--- EXERCISE DATA ---

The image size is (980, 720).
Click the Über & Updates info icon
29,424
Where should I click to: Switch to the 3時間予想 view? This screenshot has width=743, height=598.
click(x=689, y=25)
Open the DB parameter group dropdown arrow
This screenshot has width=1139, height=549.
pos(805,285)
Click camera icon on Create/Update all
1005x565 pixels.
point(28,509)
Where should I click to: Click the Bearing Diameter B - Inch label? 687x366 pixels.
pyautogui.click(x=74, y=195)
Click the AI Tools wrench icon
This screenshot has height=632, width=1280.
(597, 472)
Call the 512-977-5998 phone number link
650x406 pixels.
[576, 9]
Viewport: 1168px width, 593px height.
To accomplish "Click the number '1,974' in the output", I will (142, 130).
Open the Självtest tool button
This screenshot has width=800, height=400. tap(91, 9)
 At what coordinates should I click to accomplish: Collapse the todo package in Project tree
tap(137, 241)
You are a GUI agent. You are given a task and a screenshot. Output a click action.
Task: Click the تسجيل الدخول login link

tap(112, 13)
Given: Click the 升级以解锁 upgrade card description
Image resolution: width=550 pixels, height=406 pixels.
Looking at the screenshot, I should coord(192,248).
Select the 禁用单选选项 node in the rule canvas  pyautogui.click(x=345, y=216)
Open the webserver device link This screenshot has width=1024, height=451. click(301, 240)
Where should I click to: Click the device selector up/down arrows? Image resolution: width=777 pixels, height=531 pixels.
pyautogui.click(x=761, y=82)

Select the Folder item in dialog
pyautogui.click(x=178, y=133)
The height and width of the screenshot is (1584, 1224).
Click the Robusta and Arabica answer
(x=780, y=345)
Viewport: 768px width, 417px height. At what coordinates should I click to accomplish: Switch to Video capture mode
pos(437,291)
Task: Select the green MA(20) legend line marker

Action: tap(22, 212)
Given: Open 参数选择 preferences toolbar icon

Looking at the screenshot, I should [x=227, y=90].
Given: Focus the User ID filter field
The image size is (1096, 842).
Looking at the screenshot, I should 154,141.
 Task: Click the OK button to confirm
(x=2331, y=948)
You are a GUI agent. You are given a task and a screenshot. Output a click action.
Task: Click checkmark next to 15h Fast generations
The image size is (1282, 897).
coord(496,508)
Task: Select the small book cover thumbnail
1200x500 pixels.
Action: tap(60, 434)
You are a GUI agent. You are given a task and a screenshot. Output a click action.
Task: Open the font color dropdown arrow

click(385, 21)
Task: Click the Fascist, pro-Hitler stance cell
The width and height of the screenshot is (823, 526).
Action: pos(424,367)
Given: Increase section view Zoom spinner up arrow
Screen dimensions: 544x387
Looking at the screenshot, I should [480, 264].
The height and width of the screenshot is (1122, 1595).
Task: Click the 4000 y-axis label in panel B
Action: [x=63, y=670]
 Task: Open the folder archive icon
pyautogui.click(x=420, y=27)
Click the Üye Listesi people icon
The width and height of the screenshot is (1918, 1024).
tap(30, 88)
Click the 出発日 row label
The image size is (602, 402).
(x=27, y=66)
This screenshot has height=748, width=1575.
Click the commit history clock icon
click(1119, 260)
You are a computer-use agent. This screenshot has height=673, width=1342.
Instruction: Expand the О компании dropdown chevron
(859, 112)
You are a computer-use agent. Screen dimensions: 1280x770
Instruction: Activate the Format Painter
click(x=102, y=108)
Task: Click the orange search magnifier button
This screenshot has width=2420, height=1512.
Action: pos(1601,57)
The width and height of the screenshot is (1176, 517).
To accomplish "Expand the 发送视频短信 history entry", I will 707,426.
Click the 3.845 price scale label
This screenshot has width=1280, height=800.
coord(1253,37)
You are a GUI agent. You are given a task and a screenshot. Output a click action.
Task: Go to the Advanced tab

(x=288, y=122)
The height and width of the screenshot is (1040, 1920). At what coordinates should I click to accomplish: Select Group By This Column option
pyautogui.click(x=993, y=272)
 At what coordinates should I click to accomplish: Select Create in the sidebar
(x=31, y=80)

---

All entries should be restated word for word.

SOLUTION BELOW ->
The image size is (980, 720).
Click the Über & Updates info icon
29,424
Where should I click to: Switch to the 3時間予想 view? This screenshot has width=743, height=598.
click(x=689, y=25)
Open the DB parameter group dropdown arrow
This screenshot has width=1139, height=549.
pos(805,285)
Click camera icon on Create/Update all
1005x565 pixels.
point(28,509)
Where should I click to: Click the Bearing Diameter B - Inch label? 687x366 pixels.
pyautogui.click(x=74, y=195)
Click the AI Tools wrench icon
This screenshot has height=632, width=1280.
(597, 472)
Call the 512-977-5998 phone number link
650x406 pixels.
[576, 9]
Viewport: 1168px width, 593px height.
To accomplish "Click the number '1,974' in the output", I will (142, 130).
Open the Självtest tool button
This screenshot has width=800, height=400. tap(91, 9)
 At what coordinates should I click to accomplish: Collapse the todo package in Project tree
tap(137, 241)
You are a GUI agent. You are given a task and a screenshot. Output a click action.
Task: Click the تسجيل الدخول login link

tap(112, 13)
Given: Click the 升级以解锁 upgrade card description
Image resolution: width=550 pixels, height=406 pixels.
Looking at the screenshot, I should coord(192,248).
Select the 禁用单选选项 node in the rule canvas  pyautogui.click(x=345, y=216)
Open the webserver device link This screenshot has width=1024, height=451. click(301, 240)
Where should I click to: Click the device selector up/down arrows? Image resolution: width=777 pixels, height=531 pixels.
pyautogui.click(x=761, y=82)

Select the Folder item in dialog
pyautogui.click(x=178, y=133)
The height and width of the screenshot is (1584, 1224).
Click the Robusta and Arabica answer
(x=780, y=345)
Viewport: 768px width, 417px height. At what coordinates should I click to accomplish: Switch to Video capture mode
pos(437,291)
Task: Select the green MA(20) legend line marker

Action: tap(22, 212)
Given: Open 参数选择 preferences toolbar icon

Looking at the screenshot, I should [x=227, y=90].
Given: Focus the User ID filter field
The image size is (1096, 842).
Looking at the screenshot, I should 154,141.
 Task: Click the OK button to confirm
(x=2331, y=948)
You are a GUI agent. You are given a task and a screenshot. Output a click action.
Task: Click checkmark next to 15h Fast generations
The image size is (1282, 897).
coord(496,508)
Task: Select the small book cover thumbnail
1200x500 pixels.
Action: tap(60, 434)
You are a GUI agent. You are given a task and a screenshot. Output a click action.
Task: Open the font color dropdown arrow

click(385, 21)
Task: Click the Fascist, pro-Hitler stance cell
The width and height of the screenshot is (823, 526).
Action: pos(424,367)
Given: Increase section view Zoom spinner up arrow
Screen dimensions: 544x387
Looking at the screenshot, I should [480, 264].
The height and width of the screenshot is (1122, 1595).
Task: Click the 4000 y-axis label in panel B
Action: [x=63, y=670]
 Task: Open the folder archive icon
pyautogui.click(x=420, y=27)
Click the Üye Listesi people icon
The width and height of the screenshot is (1918, 1024).
tap(30, 88)
Click the 出発日 row label
The image size is (602, 402).
(x=27, y=66)
This screenshot has height=748, width=1575.
Click the commit history clock icon
click(1119, 260)
You are a computer-use agent. This screenshot has height=673, width=1342.
Instruction: Expand the О компании dropdown chevron
(859, 112)
You are a computer-use agent. Screen dimensions: 1280x770
Instruction: Activate the Format Painter
click(x=102, y=108)
Task: Click the orange search magnifier button
This screenshot has width=2420, height=1512.
Action: pos(1601,57)
The width and height of the screenshot is (1176, 517).
To accomplish "Expand the 发送视频短信 history entry", I will 707,426.
Click the 3.845 price scale label
This screenshot has width=1280, height=800.
coord(1253,37)
You are a GUI agent. You are given a task and a screenshot. Output a click action.
Task: Go to the Advanced tab

(x=288, y=122)
The height and width of the screenshot is (1040, 1920). At what coordinates should I click to accomplish: Select Group By This Column option
pyautogui.click(x=993, y=272)
 At what coordinates should I click to accomplish: Select Create in the sidebar
(x=31, y=80)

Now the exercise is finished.